* RETO:
Presenta como lista JSON de textos los registros que empiezan en la línea que tiene "Select the bolt" y terminan con la línea que tiene "Point to the bolt", una cadena por línea y sin las líneas en blanco.

..............................

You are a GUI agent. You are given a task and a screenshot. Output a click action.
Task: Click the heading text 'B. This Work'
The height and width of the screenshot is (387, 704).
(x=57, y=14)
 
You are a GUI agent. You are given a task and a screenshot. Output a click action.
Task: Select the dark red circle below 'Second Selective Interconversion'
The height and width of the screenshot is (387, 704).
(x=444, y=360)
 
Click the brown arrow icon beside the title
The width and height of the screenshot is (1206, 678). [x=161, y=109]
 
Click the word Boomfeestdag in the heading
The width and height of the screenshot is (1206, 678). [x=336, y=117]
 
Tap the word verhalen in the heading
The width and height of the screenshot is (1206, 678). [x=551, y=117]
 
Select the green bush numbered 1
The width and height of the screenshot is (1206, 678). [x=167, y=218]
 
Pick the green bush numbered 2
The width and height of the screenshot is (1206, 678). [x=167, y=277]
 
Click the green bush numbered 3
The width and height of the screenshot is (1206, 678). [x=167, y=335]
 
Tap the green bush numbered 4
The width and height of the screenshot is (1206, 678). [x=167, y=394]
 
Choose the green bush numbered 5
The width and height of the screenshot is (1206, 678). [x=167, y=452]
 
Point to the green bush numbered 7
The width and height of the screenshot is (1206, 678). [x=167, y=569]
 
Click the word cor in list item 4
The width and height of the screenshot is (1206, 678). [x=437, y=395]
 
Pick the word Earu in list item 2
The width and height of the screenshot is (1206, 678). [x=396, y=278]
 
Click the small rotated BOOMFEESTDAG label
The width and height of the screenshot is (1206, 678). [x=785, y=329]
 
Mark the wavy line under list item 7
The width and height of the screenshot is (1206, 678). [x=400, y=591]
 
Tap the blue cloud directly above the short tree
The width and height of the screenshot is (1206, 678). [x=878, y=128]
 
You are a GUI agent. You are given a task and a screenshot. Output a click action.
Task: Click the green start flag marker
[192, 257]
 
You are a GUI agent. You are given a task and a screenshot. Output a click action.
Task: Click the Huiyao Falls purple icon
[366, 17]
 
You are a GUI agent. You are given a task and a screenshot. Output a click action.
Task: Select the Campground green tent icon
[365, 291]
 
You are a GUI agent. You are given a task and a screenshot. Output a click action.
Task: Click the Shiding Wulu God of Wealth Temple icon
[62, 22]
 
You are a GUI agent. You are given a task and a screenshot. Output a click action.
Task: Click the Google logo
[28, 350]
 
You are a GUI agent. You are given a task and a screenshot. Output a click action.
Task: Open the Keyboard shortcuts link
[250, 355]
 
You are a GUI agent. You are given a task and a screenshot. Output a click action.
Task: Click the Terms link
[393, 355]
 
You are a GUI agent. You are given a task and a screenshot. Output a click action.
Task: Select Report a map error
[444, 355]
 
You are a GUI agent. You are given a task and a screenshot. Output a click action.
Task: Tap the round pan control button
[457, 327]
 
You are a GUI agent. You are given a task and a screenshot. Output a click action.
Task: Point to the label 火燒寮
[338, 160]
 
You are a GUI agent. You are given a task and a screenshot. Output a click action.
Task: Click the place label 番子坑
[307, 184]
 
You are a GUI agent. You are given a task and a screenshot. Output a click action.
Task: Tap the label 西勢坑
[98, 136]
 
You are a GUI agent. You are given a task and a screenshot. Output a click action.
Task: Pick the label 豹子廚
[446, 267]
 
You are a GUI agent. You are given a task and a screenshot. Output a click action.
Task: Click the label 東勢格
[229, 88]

..............................

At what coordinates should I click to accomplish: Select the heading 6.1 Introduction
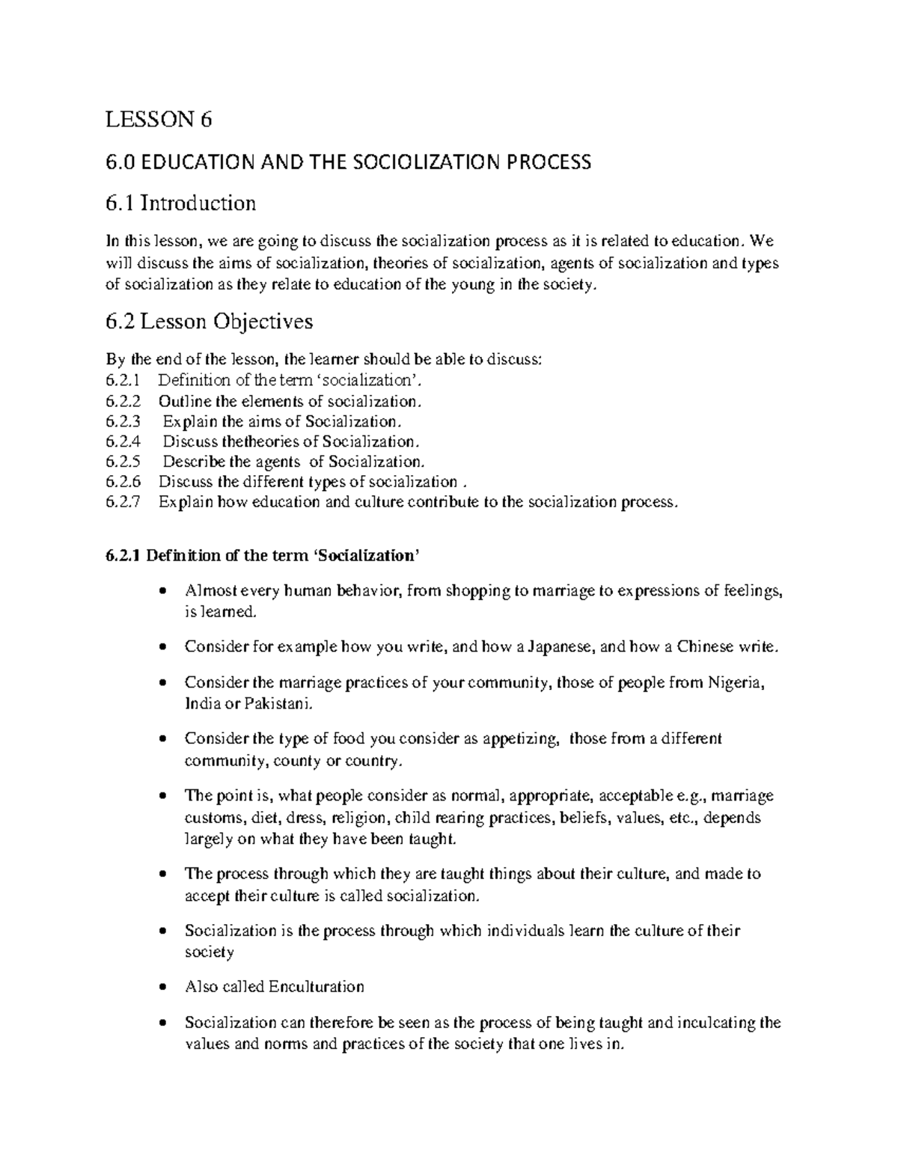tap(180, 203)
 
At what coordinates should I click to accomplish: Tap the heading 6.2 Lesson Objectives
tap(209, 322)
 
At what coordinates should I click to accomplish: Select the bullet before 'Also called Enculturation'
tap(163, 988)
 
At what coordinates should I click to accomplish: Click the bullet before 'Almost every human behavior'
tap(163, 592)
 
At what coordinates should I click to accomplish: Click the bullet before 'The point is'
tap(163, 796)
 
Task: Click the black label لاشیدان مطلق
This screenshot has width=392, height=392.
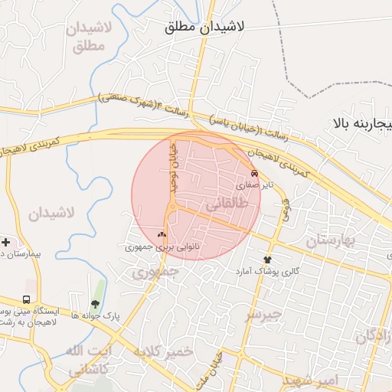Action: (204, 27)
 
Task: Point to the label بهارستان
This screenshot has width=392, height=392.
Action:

..............................

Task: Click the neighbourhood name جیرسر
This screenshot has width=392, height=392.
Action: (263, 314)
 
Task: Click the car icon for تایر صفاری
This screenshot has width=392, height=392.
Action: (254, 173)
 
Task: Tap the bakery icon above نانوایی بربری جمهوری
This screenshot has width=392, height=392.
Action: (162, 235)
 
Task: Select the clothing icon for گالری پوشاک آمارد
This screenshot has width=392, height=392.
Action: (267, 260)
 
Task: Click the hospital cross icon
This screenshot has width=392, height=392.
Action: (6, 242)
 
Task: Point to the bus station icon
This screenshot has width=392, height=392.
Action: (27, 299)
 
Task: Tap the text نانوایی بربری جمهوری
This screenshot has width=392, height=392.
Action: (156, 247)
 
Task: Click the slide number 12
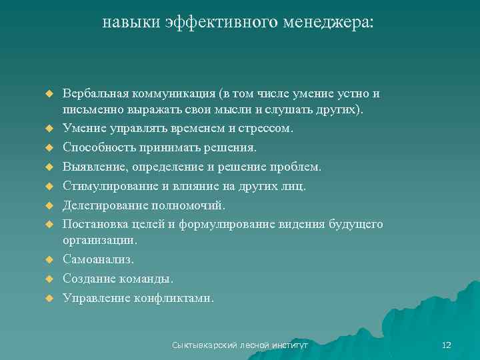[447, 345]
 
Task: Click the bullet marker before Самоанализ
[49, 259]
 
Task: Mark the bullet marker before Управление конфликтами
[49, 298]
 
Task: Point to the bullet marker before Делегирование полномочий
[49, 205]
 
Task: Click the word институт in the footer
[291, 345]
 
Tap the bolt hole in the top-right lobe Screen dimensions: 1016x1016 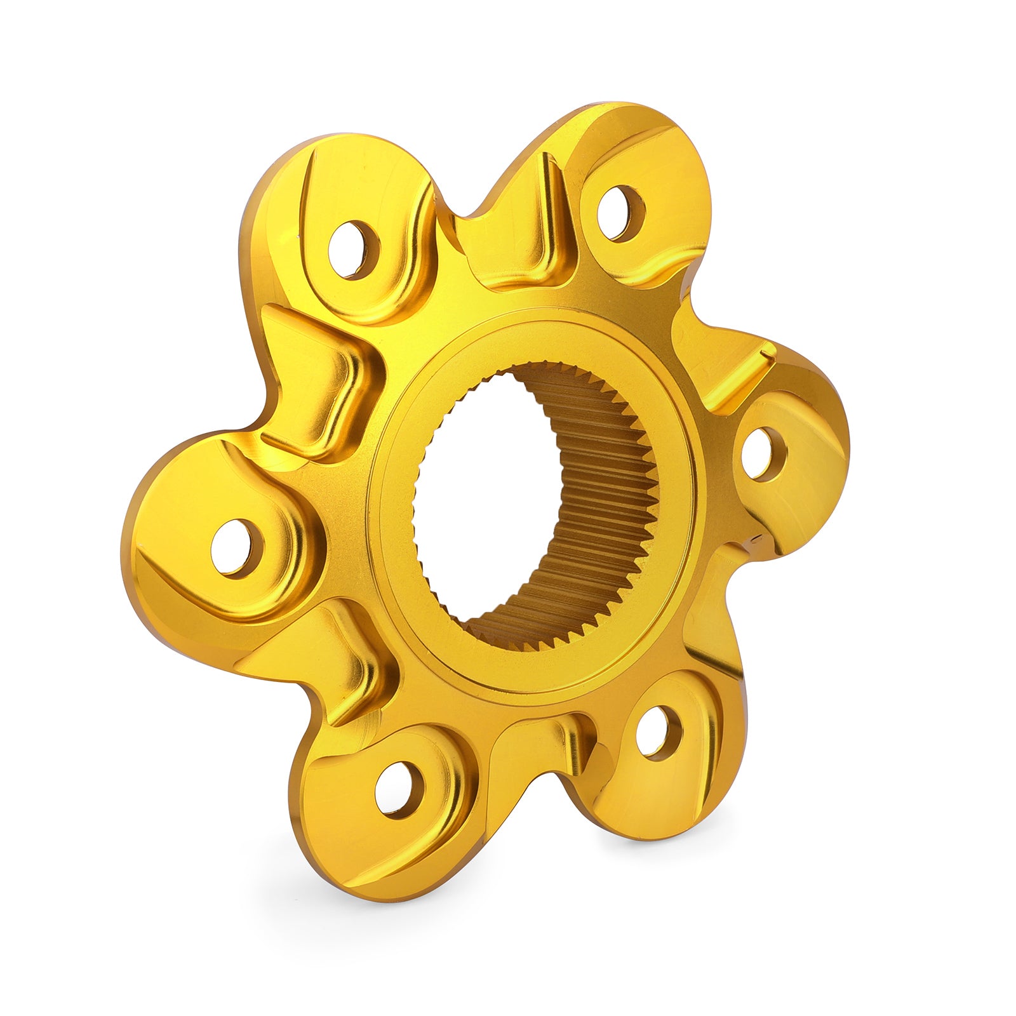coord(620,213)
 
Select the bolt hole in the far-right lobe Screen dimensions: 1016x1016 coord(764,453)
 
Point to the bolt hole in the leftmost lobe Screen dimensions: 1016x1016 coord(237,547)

..............................

* RESPUESTA AL RETO:
[
  "Select the bolt hole in the far-right lobe Screen dimensions: 1016x1016 coord(764,453)",
  "Point to the bolt hole in the leftmost lobe Screen dimensions: 1016x1016 coord(237,547)"
]